EXCERPT:
Segment Open

I have a business requirement where I need to alter the SSRS report based on some additional filtering. I have a field name as ProductShortName where they don't want records where Product name is 'BLOC', 'Small Business Visa', Product name starting with 'WOW' and Product name ending with 'Review'.
This is the original where condition:
WHERE ( A.AppDetailSavePointID = 0) AND (B.QueueID = 1)
AND (A.DecisionStatusName <> N'Cancelled')
AND (A.DecisionStatusName <> N'Withdrawn')
OR (A.AppDetailSavePointID = 0)
AND ((B.QueueID = - 25) OR (B.QueueID = - 80))
AND (A.DecisionStatusName <> N'Cancelled')
AND (A.DecisionStatusName <> N'Withdrawn')
OR (A.AppDetailSavePointID = 0)
AND (A.DecisionStatusName <> N'Cancelled')
AND (A.DecisionStatusName <> N'Withdrawn')
AND (LEFT(C.QueueName, 2) = 'LC')

Segment Closed

DATA:
Segment Open

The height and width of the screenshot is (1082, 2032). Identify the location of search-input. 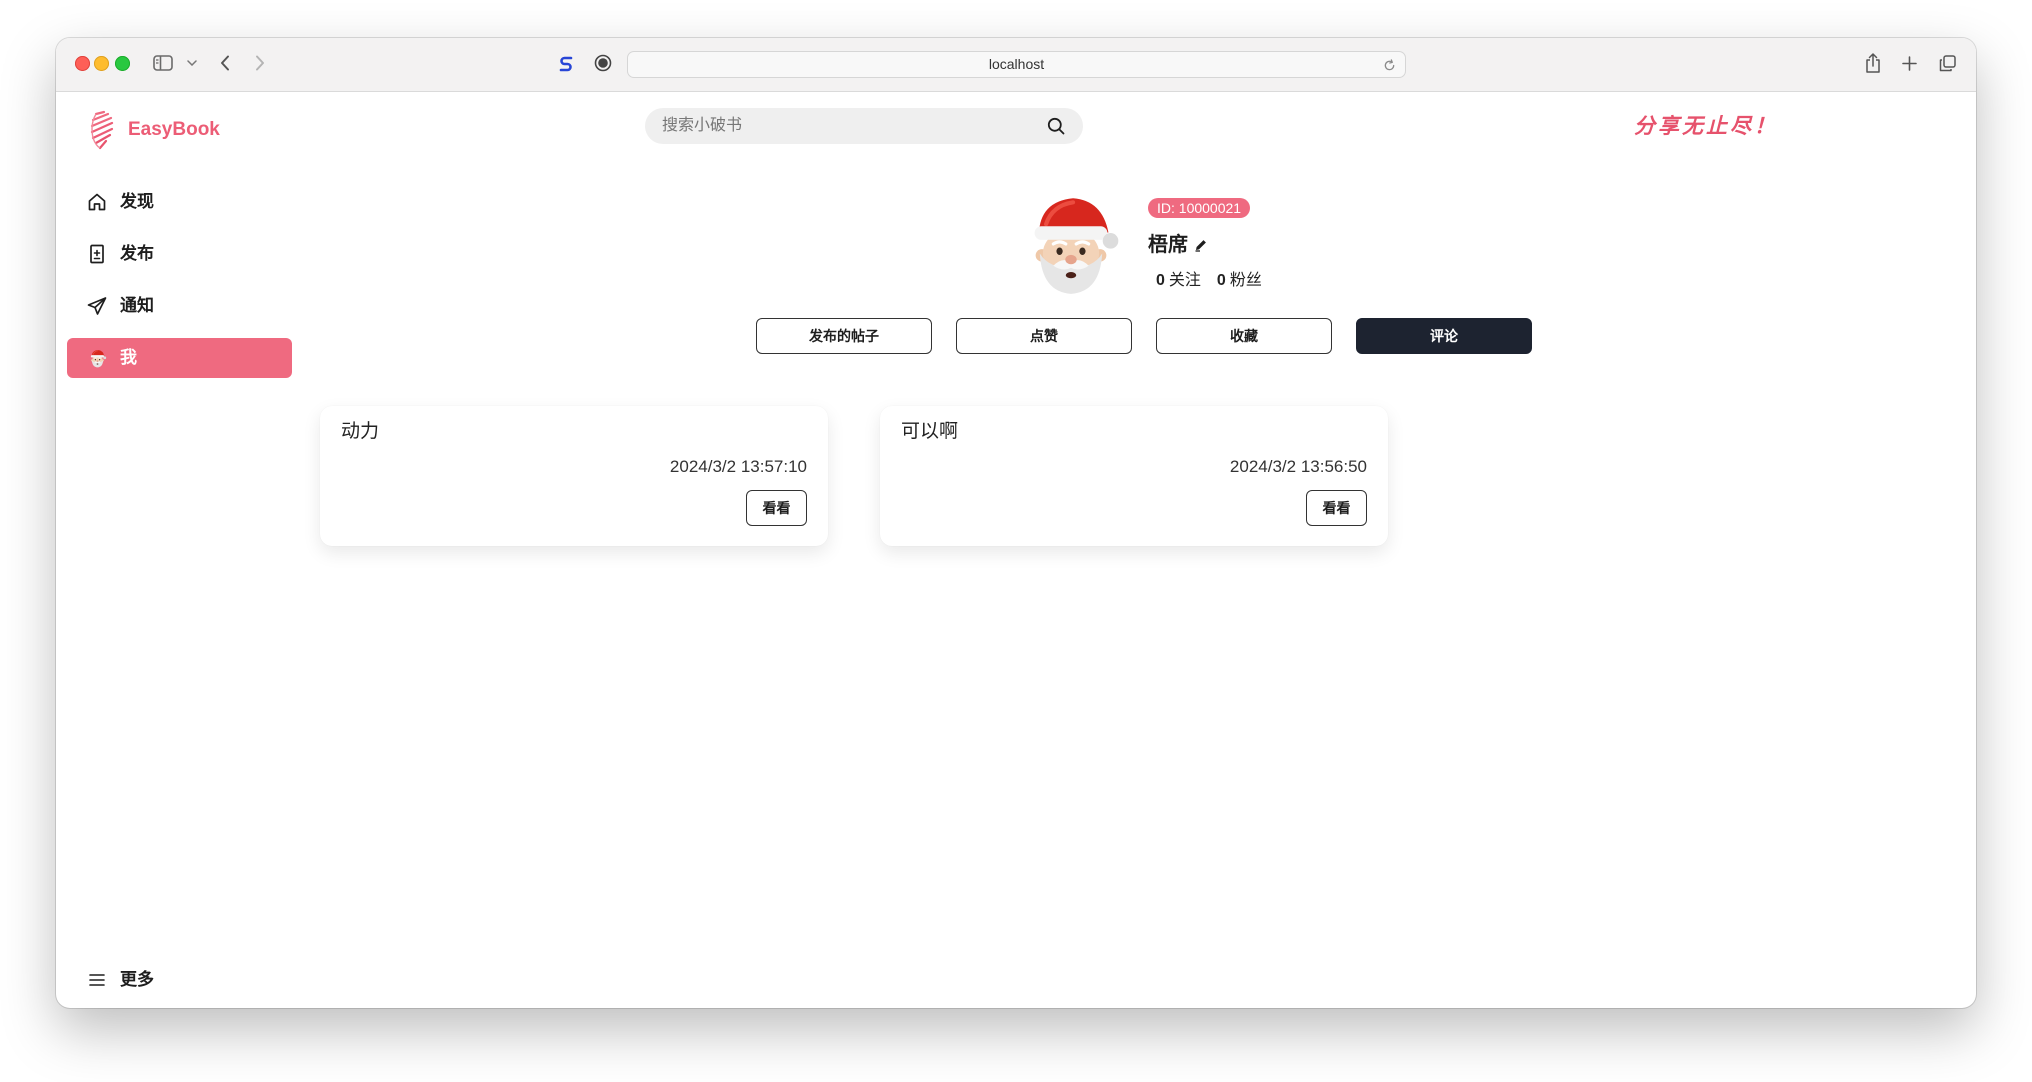
(840, 126).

Segment Closed

YOUR TASK:
Print the part of the SSRS filtering post above from "This is the" up to and including "(B.QueueID = - 80))", character for character.

FINISHED EXERCISE:
This is the original where condition:
WHERE ( A.AppDetailSavePointID = 0) AND (B.QueueID = 1)
AND (A.DecisionStatusName <> N'Cancelled')
AND (A.DecisionStatusName <> N'Withdrawn')
OR (A.AppDetailSavePointID = 0)
AND ((B.QueueID = - 25) OR (B.QueueID = - 80))